Tencent was the company to beat in the PC era, thanks to its ubiquitous instant messaging program, QQ. The company has extended that dominance into the smartphone and tablet era through WeChat, a WhatsApp-like messaging service with 355 million active monthly users. Until now, though, Tencent hasn’t managed to turn that popularity into profit. Unlike WhatsApp, it has been selling ads on its messager; they just aren’t enough. Tencent is trying harder to make money from WeChat: Such companies as McDonald’s, PepsiCo, and Burberry are testing marketing campaigns on the app.
The latest advertiser to sign up with WeChat is California’s Orange County Visitors Association, which hopes to use the app to attract the growing number of China’s high-spending tourists.
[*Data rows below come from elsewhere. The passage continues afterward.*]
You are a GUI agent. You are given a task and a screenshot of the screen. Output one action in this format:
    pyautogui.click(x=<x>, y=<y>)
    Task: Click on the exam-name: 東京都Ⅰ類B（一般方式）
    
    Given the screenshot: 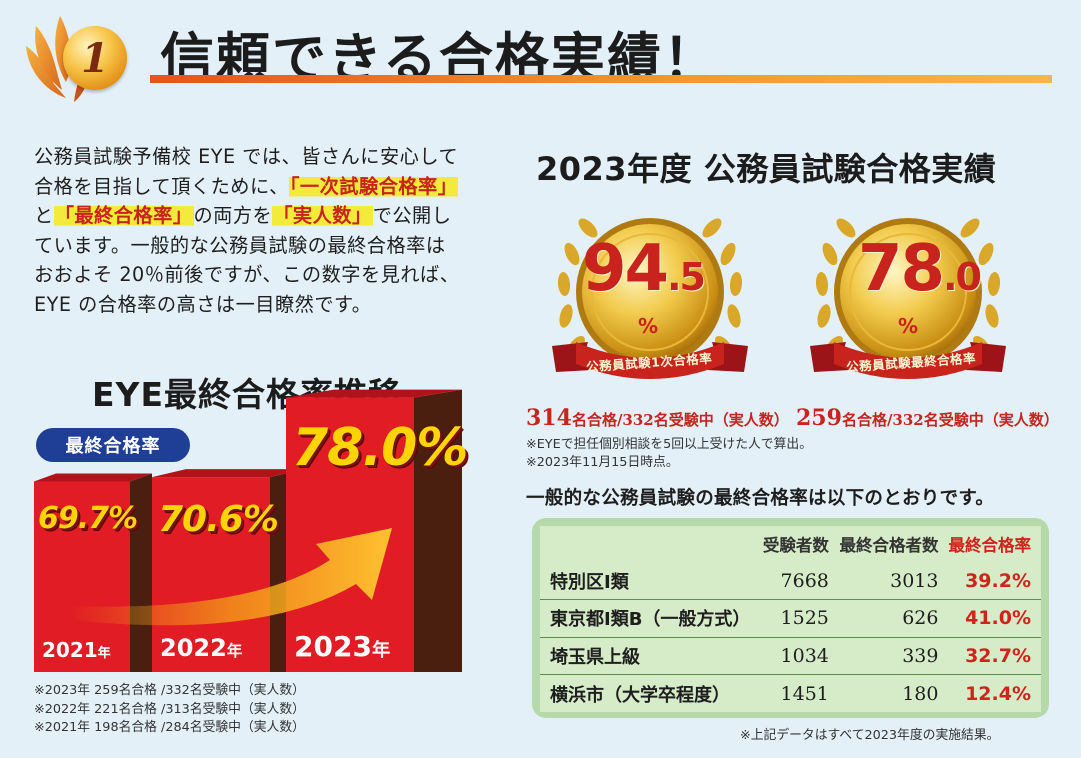 What is the action you would take?
    pyautogui.click(x=650, y=618)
Orange County “will begin telling the OC story on WeChat with the next few months,” the tourism promotion agency said in a statement Monday. The WeChat content is part of a strategy that also includes a new website targeting mainland tourists, with the goal of presenting “the destination’s tourism story in a way most familiar to Chinese travelers.”
To boost WeChat’s popularity outside China as it goes up against Facebook’s WhatsApp, Tencent plans on spending up to $200 million this year on marketing. The company has hired soccer star Lionel Messi to appear in a series of videos for WeChat. As Alibaba tries to sell its own messaging app, Laiwang, recruiting a similar international celebrity may be on Jack Ma’s to-do list.